What the task asks => Convert every line of the entries below into a numbered list, omitting blank lines and excluding the pictures from your answer.
---- Information given
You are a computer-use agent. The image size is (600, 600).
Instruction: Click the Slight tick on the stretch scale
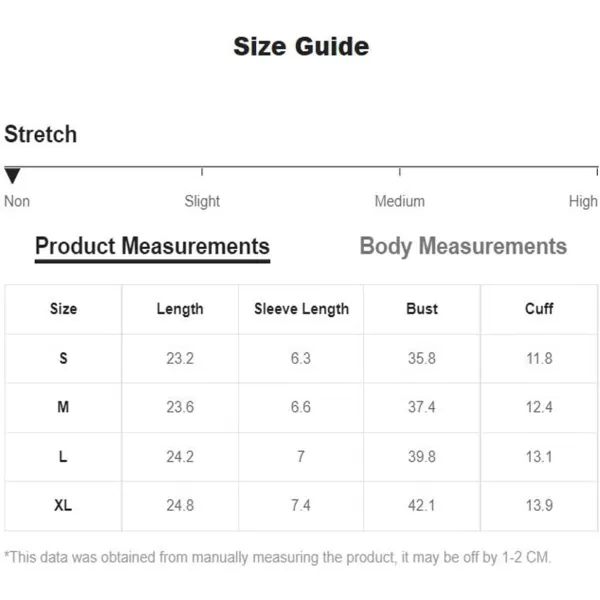pyautogui.click(x=202, y=171)
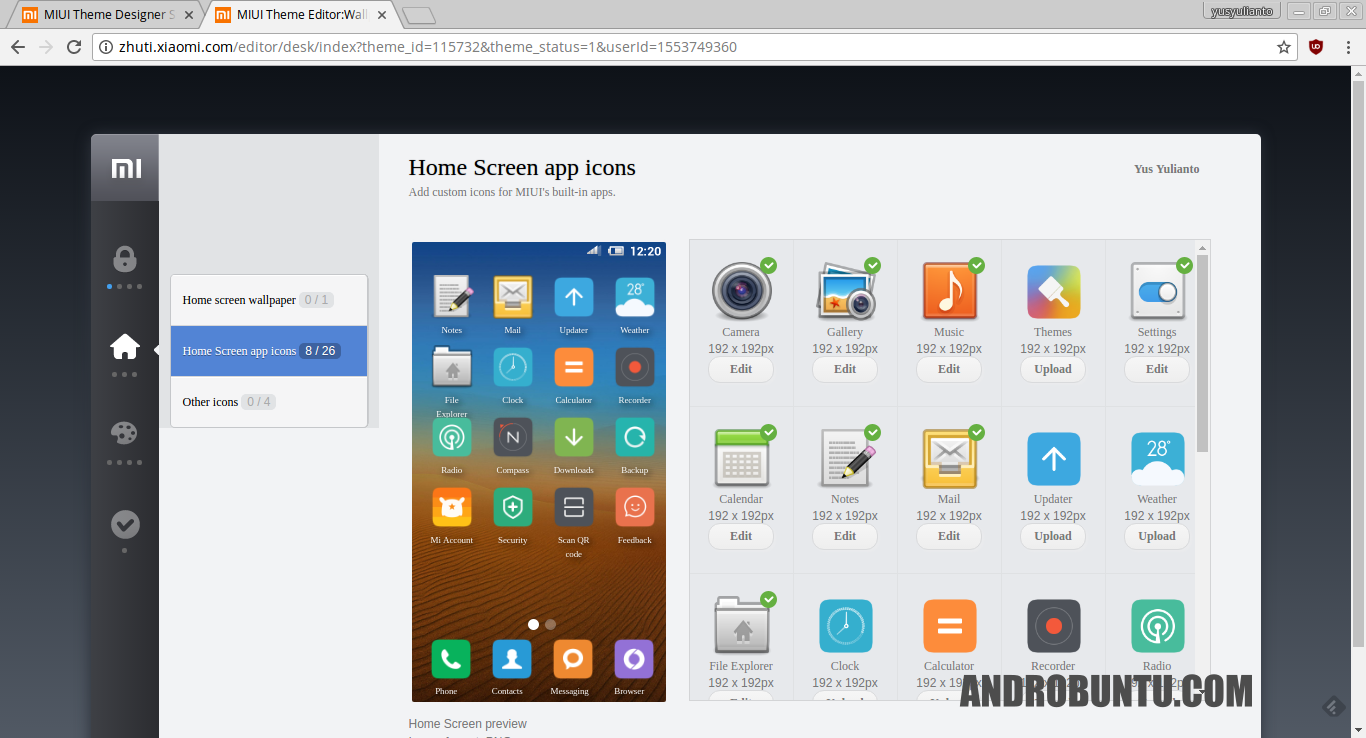This screenshot has width=1366, height=738.
Task: Open the Camera icon preview thumbnail
Action: [x=741, y=291]
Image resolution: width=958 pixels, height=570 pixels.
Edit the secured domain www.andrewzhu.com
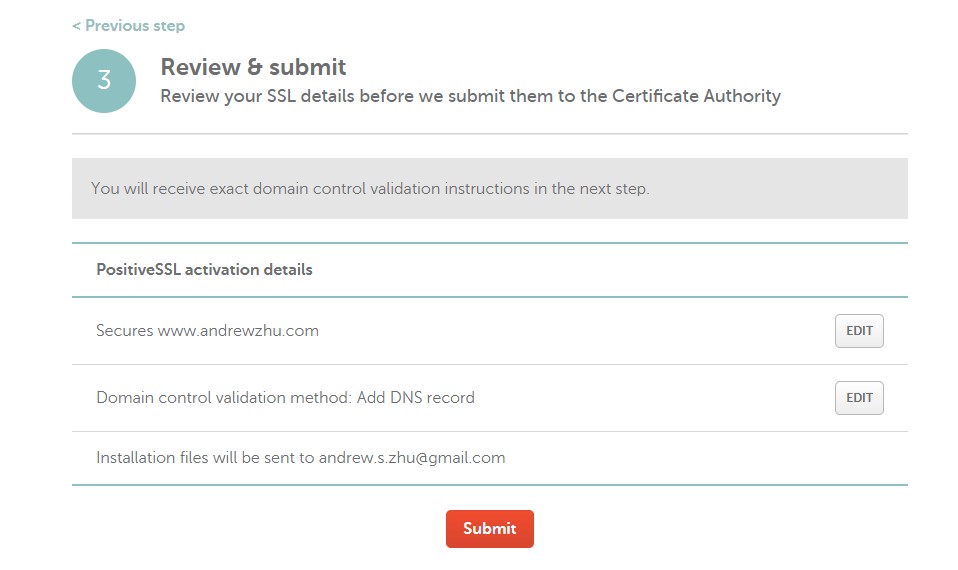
--------
Written response =>
1. You are a computer-use agent. The image size is (600, 600).
2. Instruction: Click the Slight tick on the stretch scale
3. pyautogui.click(x=202, y=171)
4. This screenshot has width=1366, height=738.
5. Task: Open the Camera icon preview thumbnail
6. Action: [x=741, y=291]
7. Image resolution: width=958 pixels, height=570 pixels.
8. Edit the secured domain www.andrewzhu.com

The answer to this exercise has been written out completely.